Tokat'ta yaşayan 3 çocuk babası Oktay Dursun (44), 33 yıldır evinin girişi katında bulunan atölyesinde zurna imal ediyor. 11 yaşlarda dedesinin yanında çırak olarak başladığı zurna yapımında mesleğinin son temsilcisi olan Dursun, yurt içi ve yurt dışından aldığı siparişlere göre imalat yapıyor. Kaysı ve erik ağaçları kesildikten sonra gövdesi yaklaşık üç yıl kuruması için bekletiliyor. Bir zurnanın tornadan geçirilmesi, deliklerinin delinmesi, tel takılması ve boyanması işlemi 3 gün sürüyor. Fiyatı ise 800 lira ile bin lira arasında değişiyor.
Türkiye'nin en zor modelinin Tokat telli zurnası olduğuna işret eden Dursun, “Bu aylarda ağaçların kesimi olur. Erik ağacı veya Malatya'dan kayısı ağacı kütük halinde gelir. Bazen iki yarma, bazen dört yarma yaptıktan sonra biçeriz. Biçimden sonra tutkallıyoruz. İki sene geçtikten sonra ana kordon deliğini deliyoruz. Bir sene bekledikten sonra içindeki rutubet yani ağacın acı suyu dediğimiz atmış oluyor. 34’ncü ayda alacağımız sipariş doğrultusunda zurnayı şekillendiriyoruz. Bazen bu Tokat telli uzunluğu oluyor ki en zor yapımız bunlar. Tokat'a mahsustur" dedi.

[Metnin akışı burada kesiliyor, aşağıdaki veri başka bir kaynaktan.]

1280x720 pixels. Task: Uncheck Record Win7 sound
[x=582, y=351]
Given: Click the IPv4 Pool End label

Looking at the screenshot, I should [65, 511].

Tel zurnayı sağlamlaştırıyor
Alman gümüşü olarak adlandırılan telle zurnanın dayanıklı hale geldiğine dikkat çeken Dursun, “Zurna da örnek veriyorum, leke olabiliyor. Tel tuttuğu için yarılması söz konusu olmuyor. Zurna kullanım alanında içinden su gittiği için gerilme yapar. Gerilme yaptığında teller o arada gerilir. Kesinlikle bırakma şansı olmaz” diye konuştu.

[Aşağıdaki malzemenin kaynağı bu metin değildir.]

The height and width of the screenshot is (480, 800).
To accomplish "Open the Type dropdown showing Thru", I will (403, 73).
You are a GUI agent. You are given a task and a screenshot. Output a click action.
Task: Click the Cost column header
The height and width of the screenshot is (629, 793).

Yurt dışından zurnaya talep var
Dursun, yurt dışında gurbetçilerden zurna siparişi verenler olduğunu belirterek, “Almanya, Fransa olsun birçok ülkeden sezon içinde 15-20 tane gönderdiğimiz oluyor. Bazen daha fazla da çıkabiliyor. Telli zurnanı şu anki fiyatı 800 lira. Malum fiyatlar arttı ama öyle yüzde yüz, yüzde elli gibi zam olmaz” ifadelerini kullandı.
Mesleğinin son temsilcisi
Kendisinden sonra mesleğini icra edebilecek bir kişinin olmadığını belirten Dursun, sözlerini şöyle tamamladı:
“Bu kendi soyumdan gelsin isterdim. Oğlum var, merak etmeyince yani olmayınca olmuyor bazen. Bu işi yapabilecek bir arkadaş başvurabilir. Ne gerekiyorsa üstümüze ne düşüyorsa yardımcı oluruz. Bu mesleğin yani benle gitmesini istemem. Belki de bir, bir buçuk asırdır bu memlekette bu zurna yapıldı. Bundan sonra da sürsün isterim”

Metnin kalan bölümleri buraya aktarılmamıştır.